The Rio boss said it was now in “better shape” and could digest an acquisition, but warned that big deals risked putting the company off course after spending a decade rebuilding its balance sheet and reputation with governments and local communities.
“There’s a big risk when you do major M&A, not just in the acquisition itself, but it can derail the whole company,” he said.
Regarding a possible approach for Anglo, Stausholm said that “such an acquisition could be all-consuming for a company like Rio Tinto”, although he caveated that he could not comment on whether or not it is interested.
Rio Tinto has seen its larger Australian rival BHP drive global moves to consolidate the sector in order to access more supplies of copper, a mineral vital to clean energy.
Two months ago, BHP dropped a £39bn mega-merger attempt for London-listed Anglo, before agreeing a $3bn deal on Wednesday for undeveloped mines in Argentina.
Stausholm’s comments on M&A came as Rio said it had reached an “inflection point” after producing what it called a “consistent and stable” first-half performance.
The company reported a 3 per cent rise in underlying earnings before interest, tax, depreciation and amortisation to $12.1bn in the six months to June 30.

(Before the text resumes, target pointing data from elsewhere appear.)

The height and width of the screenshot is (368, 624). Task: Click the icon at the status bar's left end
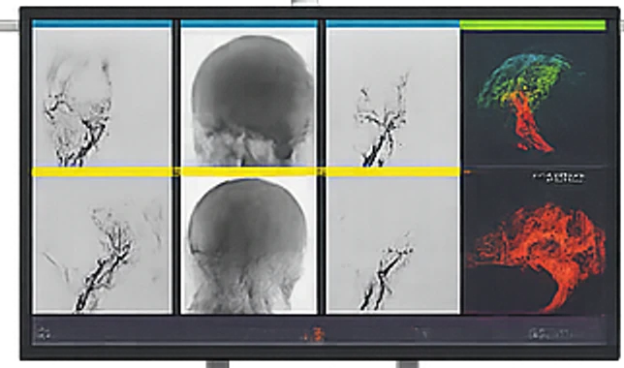click(43, 333)
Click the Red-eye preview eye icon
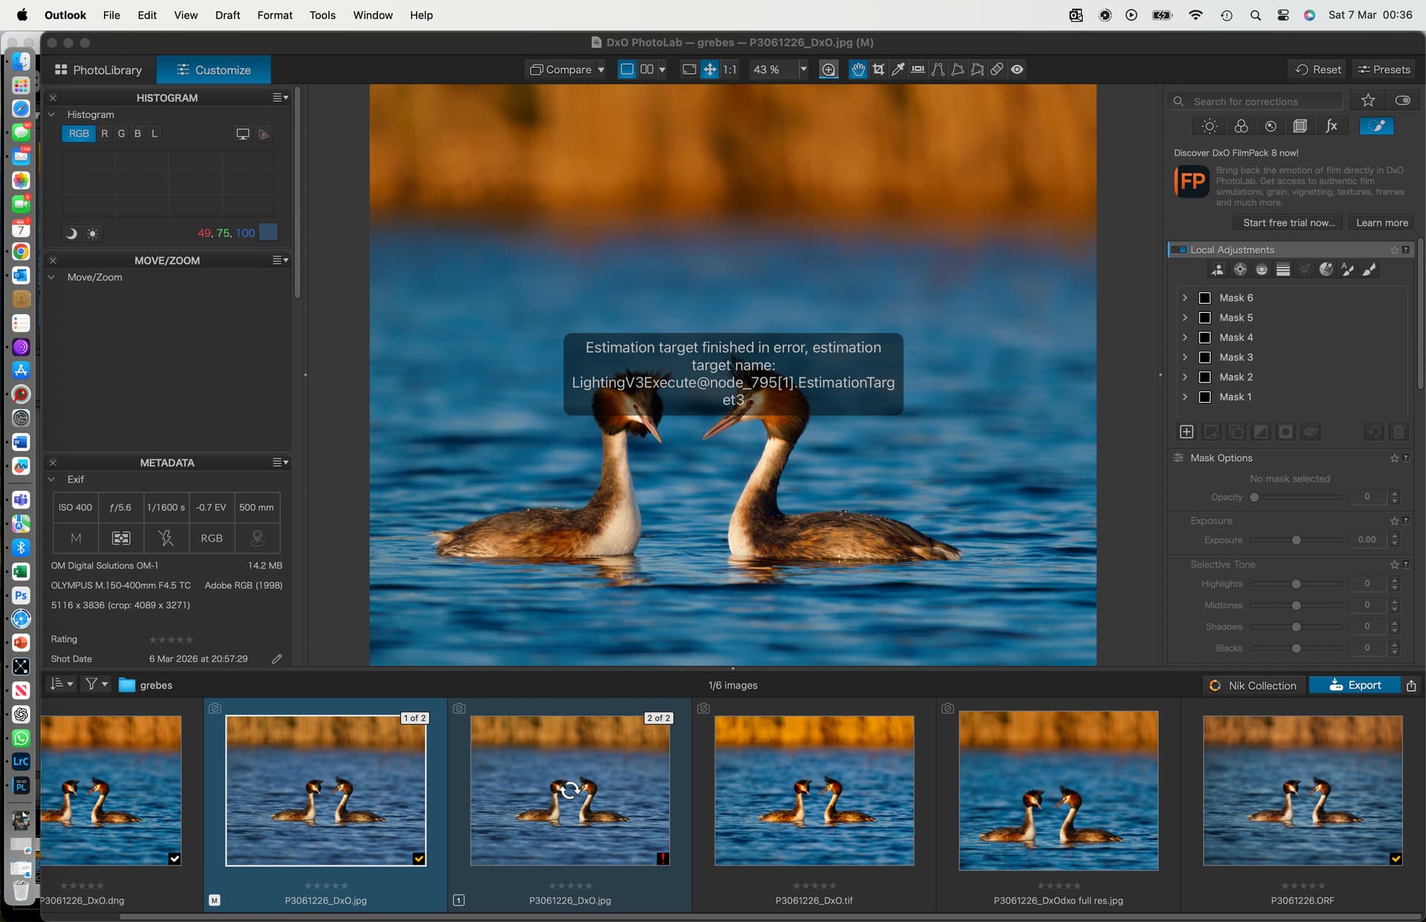The height and width of the screenshot is (922, 1426). 1017,69
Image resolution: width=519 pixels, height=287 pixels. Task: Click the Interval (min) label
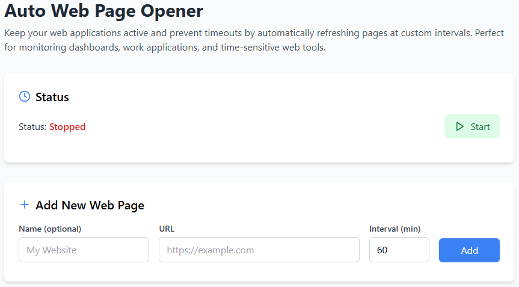click(x=395, y=229)
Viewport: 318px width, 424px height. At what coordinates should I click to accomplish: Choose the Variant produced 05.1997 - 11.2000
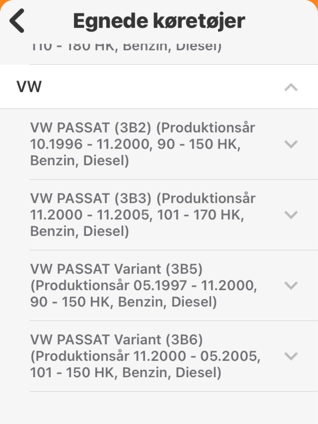pyautogui.click(x=144, y=285)
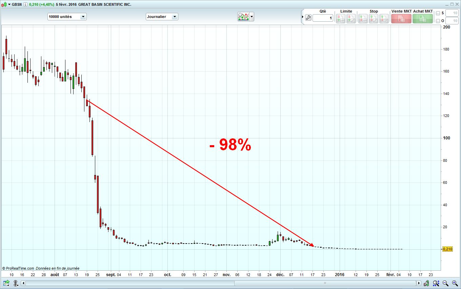Click the Achat MKT buy button
The image size is (461, 289).
coord(423,19)
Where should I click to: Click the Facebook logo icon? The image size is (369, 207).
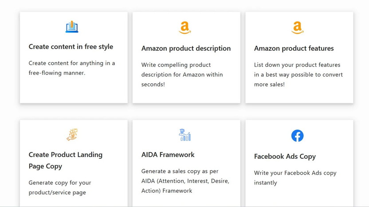pyautogui.click(x=297, y=136)

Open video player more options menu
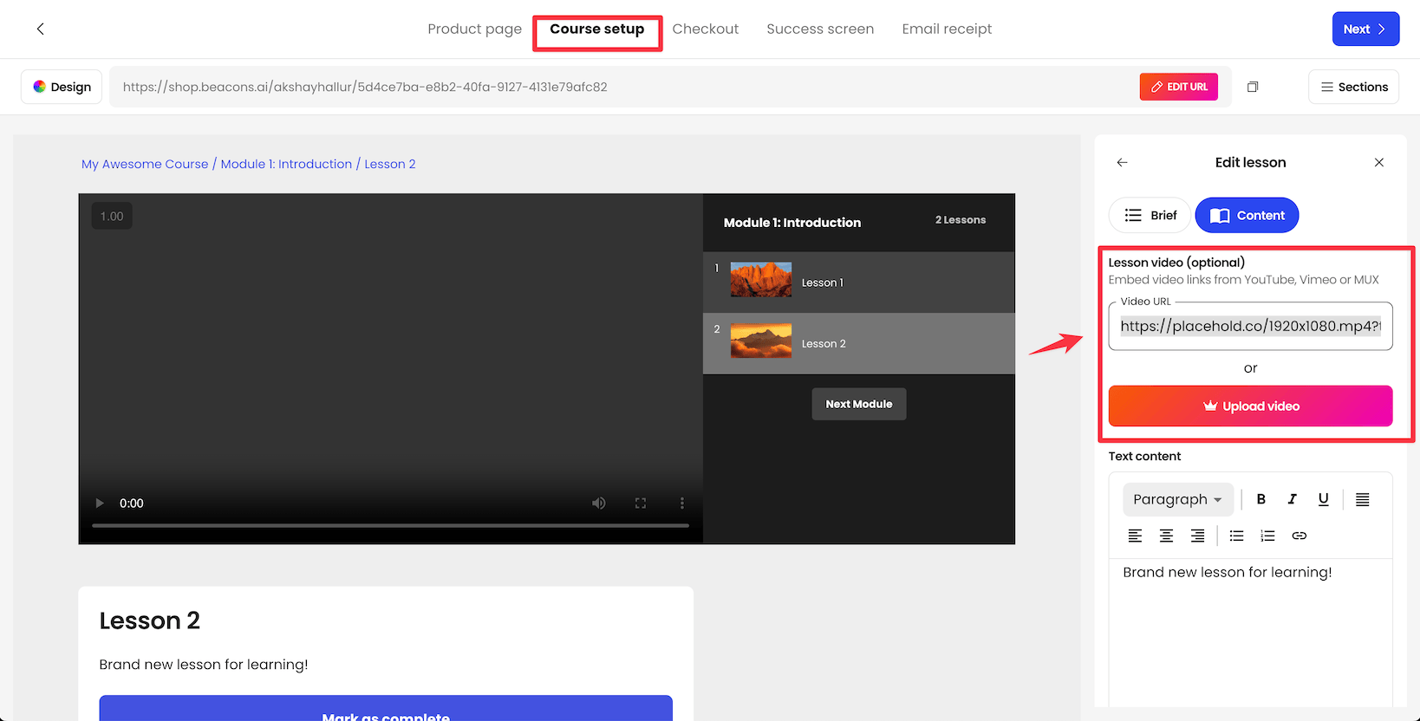(681, 503)
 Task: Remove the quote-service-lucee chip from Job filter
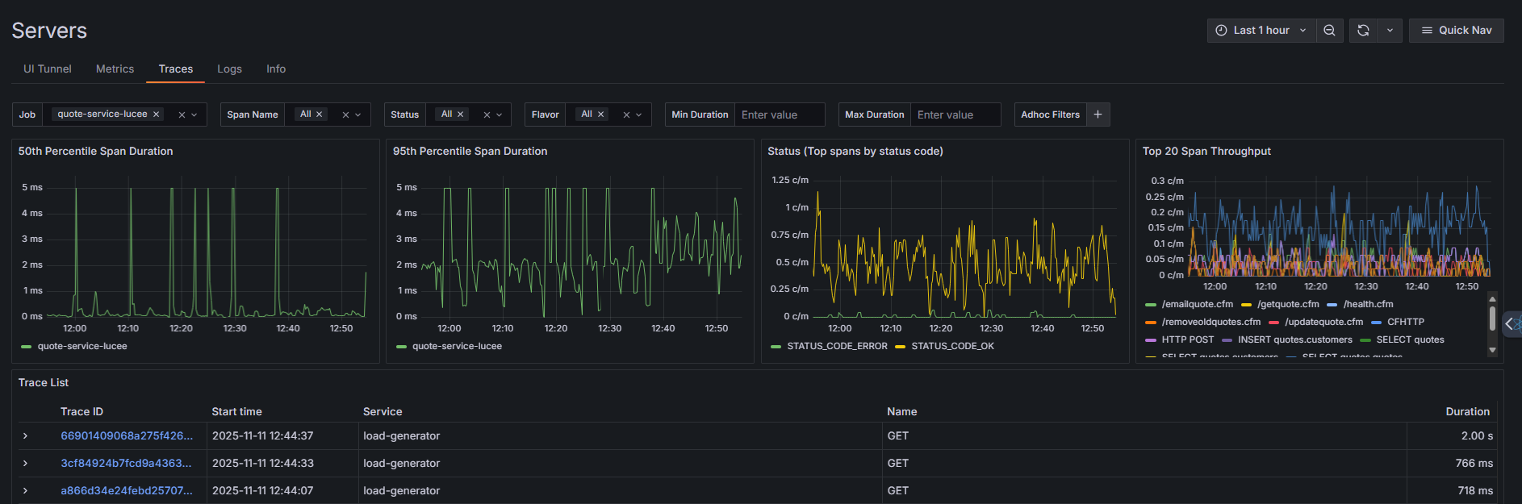click(156, 115)
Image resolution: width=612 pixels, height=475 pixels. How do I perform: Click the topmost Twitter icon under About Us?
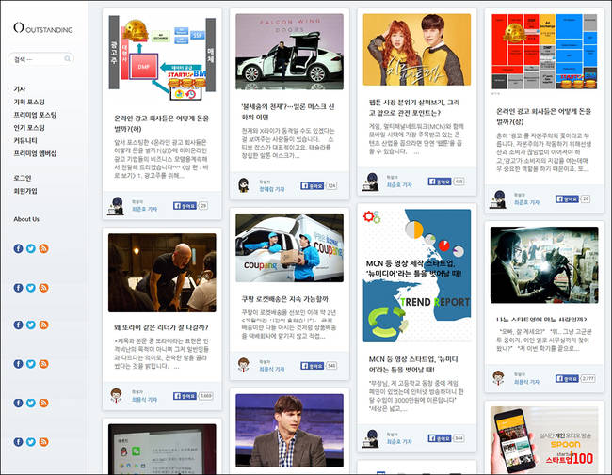pyautogui.click(x=30, y=248)
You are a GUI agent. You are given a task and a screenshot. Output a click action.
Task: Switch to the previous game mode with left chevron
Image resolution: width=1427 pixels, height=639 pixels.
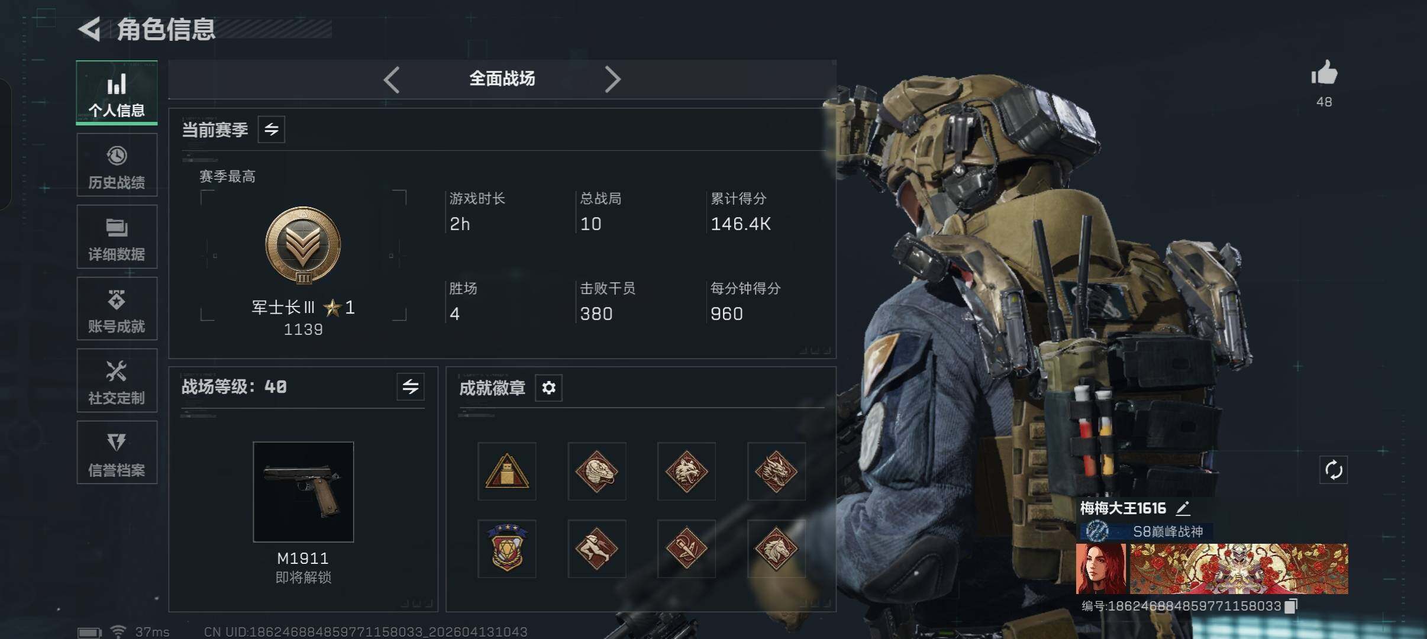[x=392, y=79]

A strong profit performance from its copper and aluminium operations offset a 10 per cent profit decline in its large iron ore division after a train derailment and drop in the price of the commodity.
Stausholm said the group was in a strong position to deliver on a number of large projects that would drive future growth, including the Simandou iron ore development in Guinea, the Oyu Tolgoi underground copper mine in Mongolia and its Rincon lithium plant in Argentina.
Stausholm said Rio Tinto had instead looked at smaller moves including the buyout of Oyu Tolgoi’s minority shareholders and investments in renewable energy.
He said any deals had to add value. “That doesn’t mean I’m ruling out big M&A, not at all,” he added.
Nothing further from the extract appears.